◆ **Passage to read**:
==*==

Fig 5: Time Series comparing Host Joining & First Review

Data Pre-processing

The first task we performed here was finding out the number of missing values in the dataset and then imputing them. We then imputed the percentage of missing values in each column and decided to get rid of columns that have more than 70% of missing values.

NLP will not be used in the creation of an initial model (although they could be used to augment the model later, e.g., through sentiment analysis). Therefore, free text columns will be dropped for now, as will other columns which are not useful for predicting price (e.g., URL, Hostname, and other host-related features that are unrelated to the property).

The ‘host_listings_count’ and ‘host_total_listings_count’ are the same in all but 78 cases. These cases are those where the value is NaN. Therefore, one of these columns can be dropped. Other columns which split these into types of property will also be dropped, as they will be highly correlated (one will be the total of the others).

There are multiple columns for the property location, including an attempt by the site that originally scraped the data to clean up the neighborhood locations. Some of these columns can be dropped. Because all the listings are in Boston, columns relating to city and country can be dropped. One column for the area will be kept ‘neighborhood cleansed’.

==*==

◆ **Stored records**:
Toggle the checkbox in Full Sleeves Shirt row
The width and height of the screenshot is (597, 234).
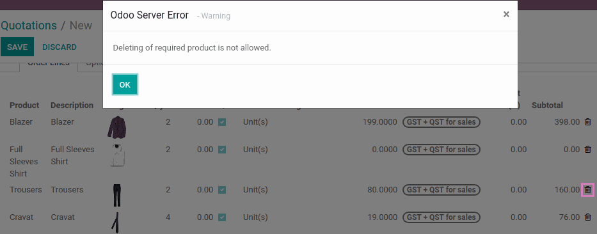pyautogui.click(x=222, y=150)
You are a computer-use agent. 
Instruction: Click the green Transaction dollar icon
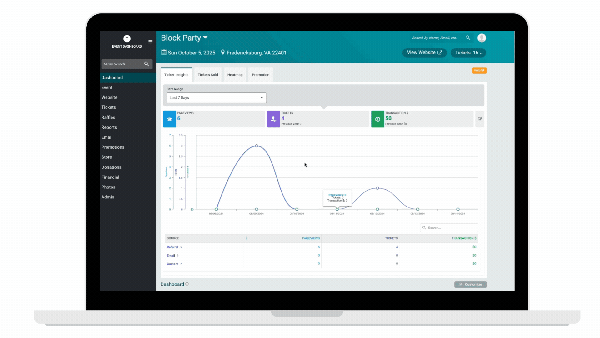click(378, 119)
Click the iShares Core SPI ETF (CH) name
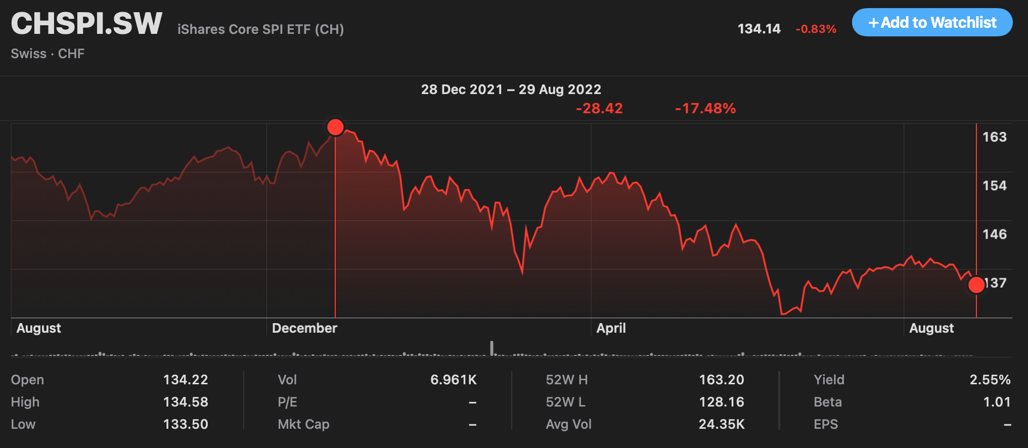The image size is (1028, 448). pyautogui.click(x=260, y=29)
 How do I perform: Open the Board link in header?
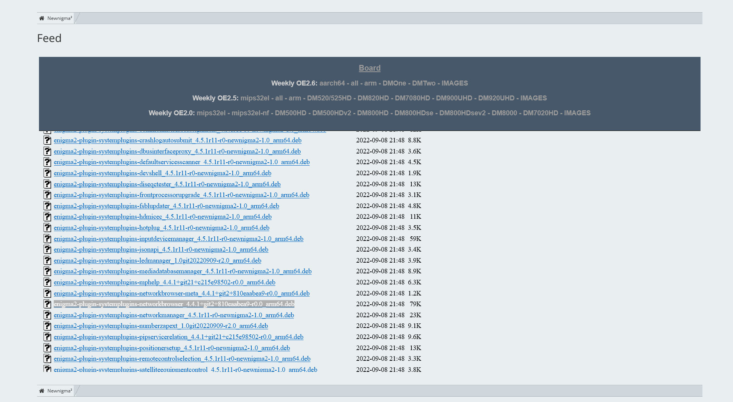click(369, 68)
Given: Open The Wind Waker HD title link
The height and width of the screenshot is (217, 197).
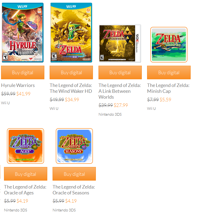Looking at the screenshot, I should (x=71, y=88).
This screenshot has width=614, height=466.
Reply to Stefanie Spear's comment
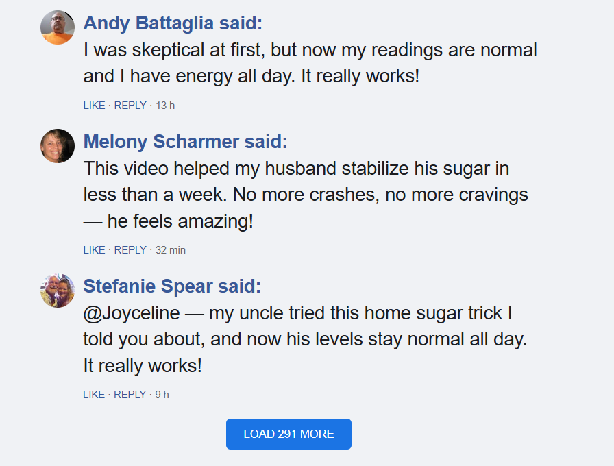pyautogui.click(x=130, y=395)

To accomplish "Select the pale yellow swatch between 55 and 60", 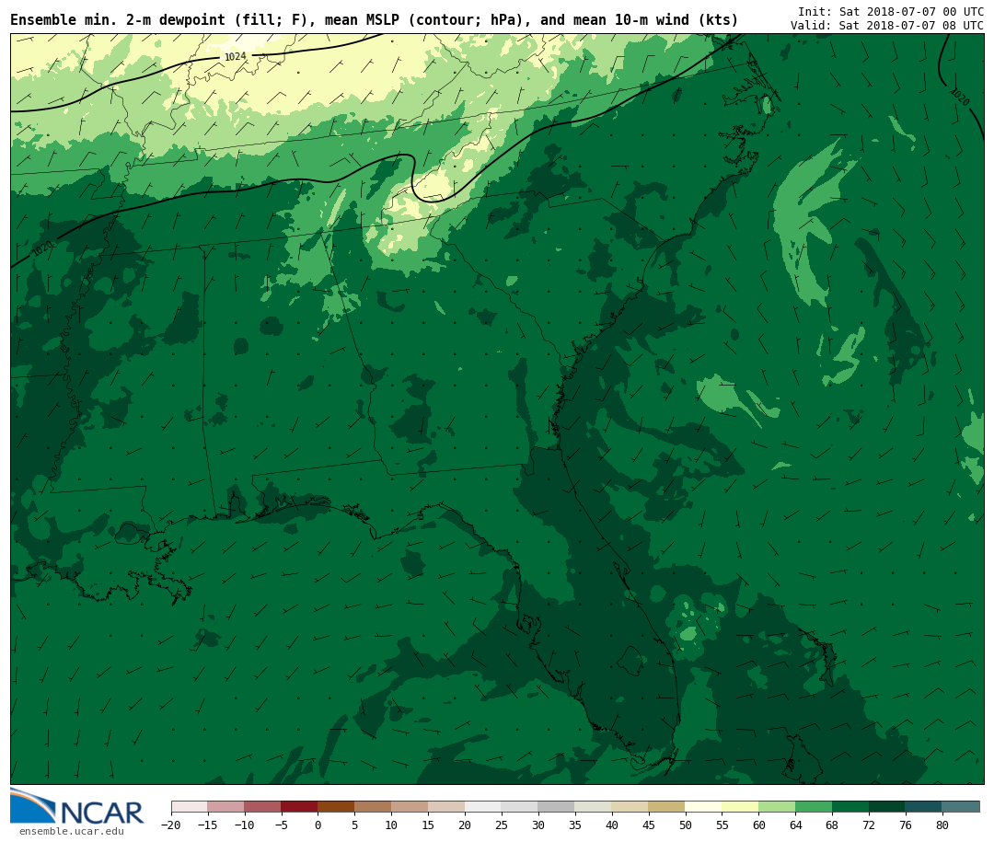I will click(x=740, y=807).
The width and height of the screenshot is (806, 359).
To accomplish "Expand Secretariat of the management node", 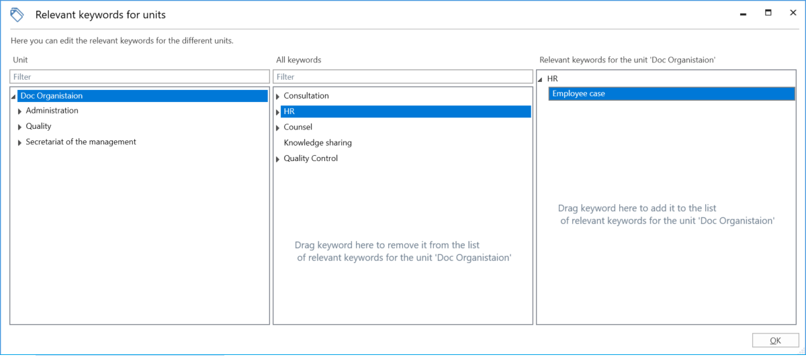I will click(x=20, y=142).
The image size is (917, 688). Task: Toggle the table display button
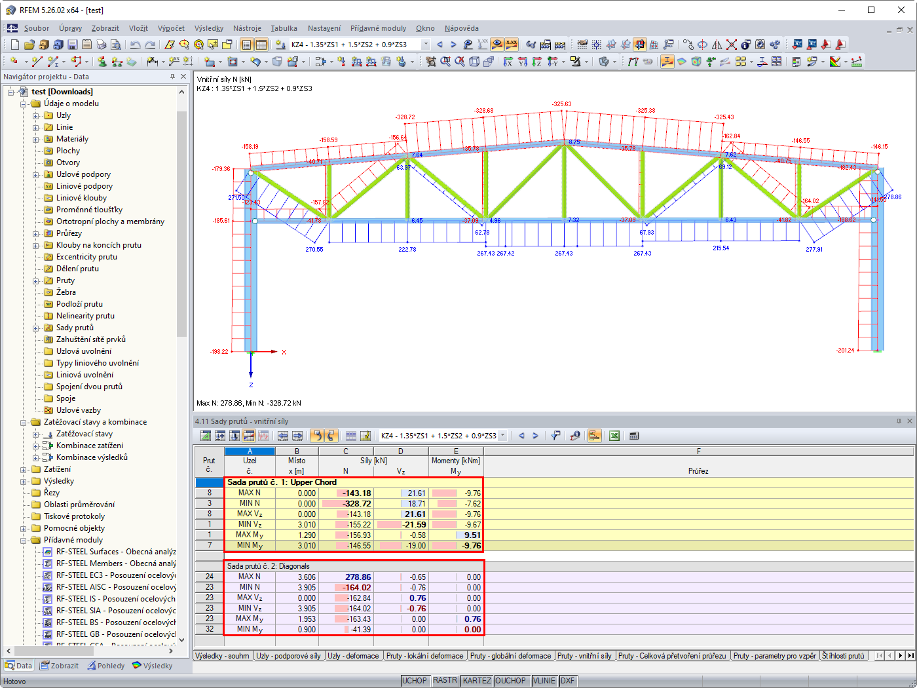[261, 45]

==*==

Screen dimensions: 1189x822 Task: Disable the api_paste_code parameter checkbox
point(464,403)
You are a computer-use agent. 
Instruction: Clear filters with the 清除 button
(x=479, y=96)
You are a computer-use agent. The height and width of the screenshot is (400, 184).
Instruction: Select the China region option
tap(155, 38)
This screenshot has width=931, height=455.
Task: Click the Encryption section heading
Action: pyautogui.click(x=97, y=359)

==*==

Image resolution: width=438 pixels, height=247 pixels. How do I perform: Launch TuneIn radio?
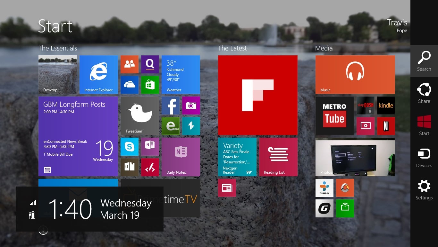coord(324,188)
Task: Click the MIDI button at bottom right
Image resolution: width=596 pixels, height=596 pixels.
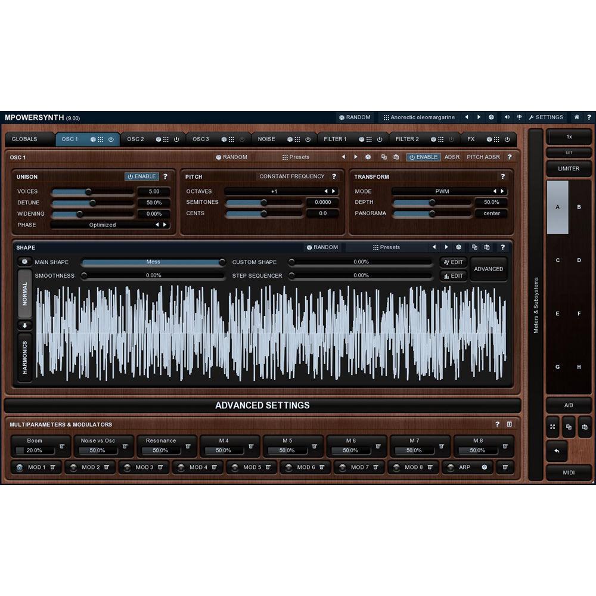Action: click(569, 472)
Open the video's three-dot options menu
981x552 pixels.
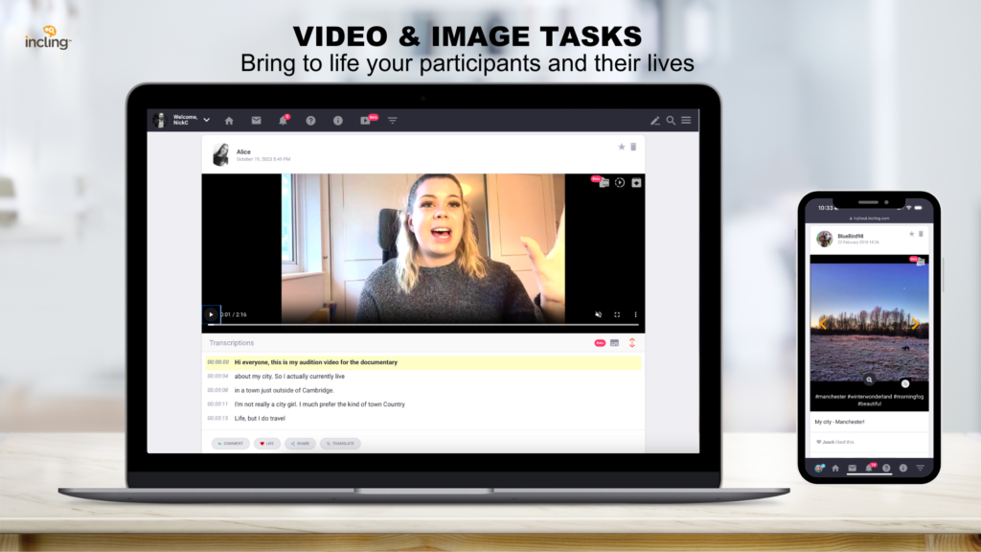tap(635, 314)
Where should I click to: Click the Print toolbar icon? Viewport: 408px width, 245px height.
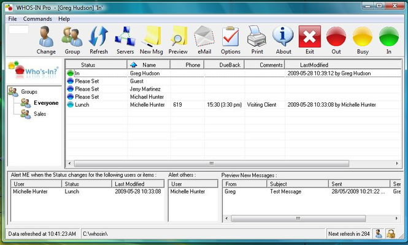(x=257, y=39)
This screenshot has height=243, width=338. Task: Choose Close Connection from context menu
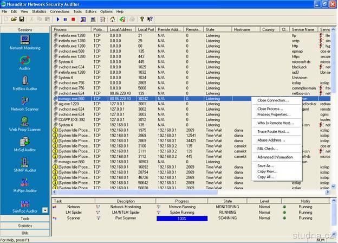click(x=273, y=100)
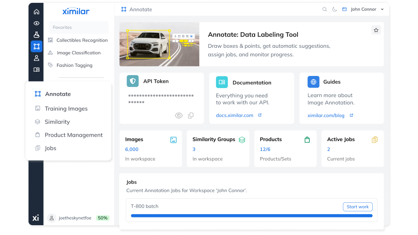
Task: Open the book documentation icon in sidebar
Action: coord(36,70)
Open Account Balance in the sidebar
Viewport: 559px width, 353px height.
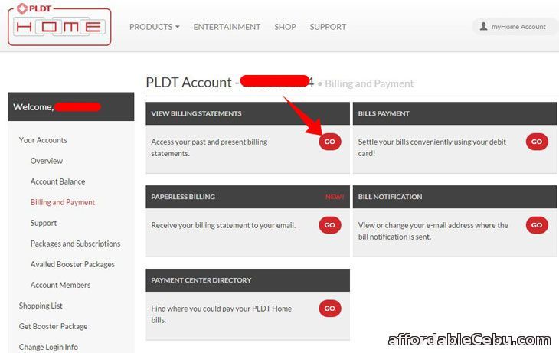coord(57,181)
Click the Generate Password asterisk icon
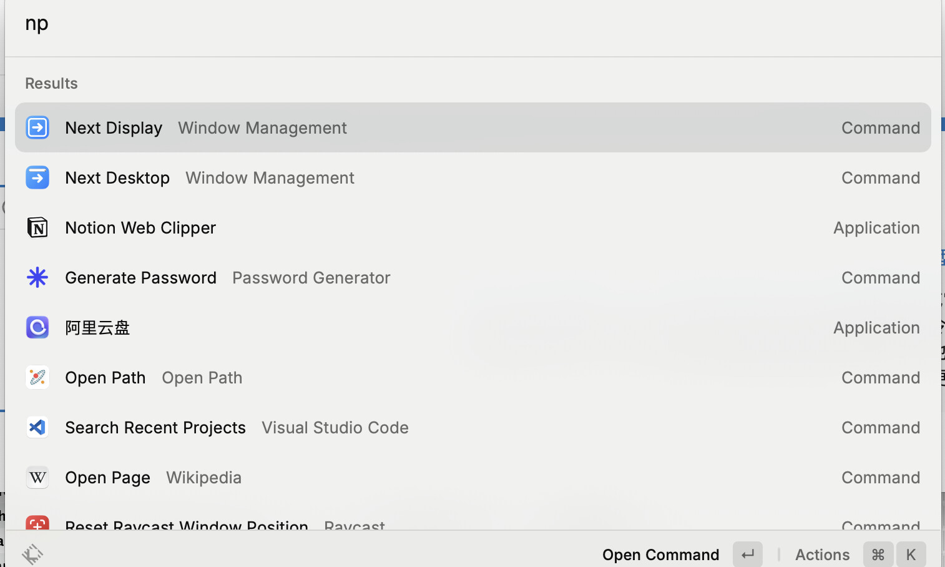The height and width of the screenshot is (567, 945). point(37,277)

==*==

◆ **Tasks to perform**:
1. Answer these questions from the data pre-processing passage, one line each:
(a) What share of missing values makes a column one to get rid of?
(b) In how many cases do 'host_listings_count' and 'host_total_listings_count' differ?
(c) Which column for the area will be kept?
2. List every column name that the data pre-processing passage places in single quotation marks.
3. Resume the data pre-processing passage after its last sentence, adding a few more sentences on cleaning the dataset.
These stored records were drawn from a separate source.

◆ **Answers in order**:
1.
(a) More than 70%
(b) 78
(c) 'neighborhood cleansed'

2.
host_listings_count
host_total_listings_count
neighborhood cleansed

3.
There are multiple columns for minimum and maximum night stays, but the two main ones will be used as there are few differences between e.g., minimum_nights and minimum_minimum_nights. The latter presumably refers to the fact that min/max night stays can vary over the year. The default (i.e., most frequently applied) min/max night stay values will be used instead.

The ‘Host Since’ is a DateTime column and will be converted into a measure of the number of days that a host has been on the platform, measured from the date that the data was scraped (30 April 2021). The ‘Host Since’ column is dropped here.

In ‘First Review’ and ‘Last Review’, About a quarter of listings have not had a review written for them. This is too large a proportion of the dataset to drop, and dropping the columns would lose a lot of useful information — reviews are very important in people’s decisions to book, and therefore price.

This is also too large a proportion of the dataset to simply replace with median/mean values, as this would skew the distribution substantially. Also, the missing values here are not really missing values, like the fact that they are NaNs is meaningful — it tells us that these are new or previously unbooked listings that have not had reviews yet. In order to make the resulting model workable to predict prices for any Airbnb listing, including brand new listings, is actually beneficial to keep them in. Therefore, these will be kept as an ‘unknown’ category, and the feature will have to be treated as categorical (and therefore one-hot encoded) rather than numerical.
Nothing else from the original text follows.